Quanto mai attuale oggi: un momento storico in cui il dilagare apparentemente senza limiti della speculazione finanziaria arriva a mettere in discussione la stessa sopravvivenza della specie umana sul pianeta Terra. Cosa necessitano giovani meridionali oggi, per comprendere la loro realtà, per trasformarla?

Innanzitutto, forse, sviluppare un’attività arbitraria di conflitto sociale senza riproporre l’irrigidimento di vecchie formule cristallizzate. Una lucida capacità non solo teorica in grado di affrontare non solo tutte le contraddizioni sociali, ma superare la mummificata concezione del “partito” che la classe lavoratrice si vedeva e si vede ancora costretta a difendere per feticismo statutario o per puro attaccamento inconscio alla vecchia bandiera.

 Durante gli anni della mia gioventù il conflitto di classe, il contrasto tra interessi particolari e individuali (di classe) avveniva costantemente, sia esso tra datore di lavoro e lavoratore, tra ricco e povero, tra produttore e consumatore, tra venditore e compratore, dove ognuna delle due parti cercava di massimizzare il vantaggio proprio riducendo, di conseguenza, il vantaggio dell’altro.

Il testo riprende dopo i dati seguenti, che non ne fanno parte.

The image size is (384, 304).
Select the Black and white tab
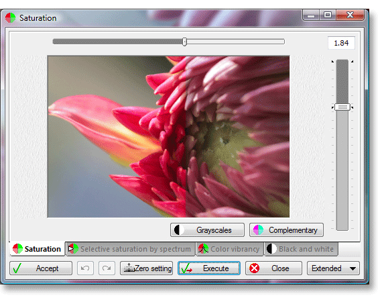[301, 249]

Non bisogna confondere più il termine contrasto o conflitto con l’idea della violenza perché essa è solo un mezzo che può venire usato. Chi va per le strade a strombazzare che la lotta di classe va superata, dovrebbe anche spiegare con cosa vorrebbe  vederla sostituita e soprattutto come poter giungere ad una società equa e sostenibile senza ricorrere al conflitto tra interessi contrastanti perché è ormai evidente che da quando la classe sfruttata – la classe che oggi tira avanti la società e a cui vengono sottratti i frutti del proprio lavoro e negati i diritti più elementari – ha smesso di lottare per se stessa, perdendo di fatto la coscienza e la solidarietà di classe, la classe dei dominanti è avanzata nei soprusi quotidiani e nell’accumulazione di capitale e potere.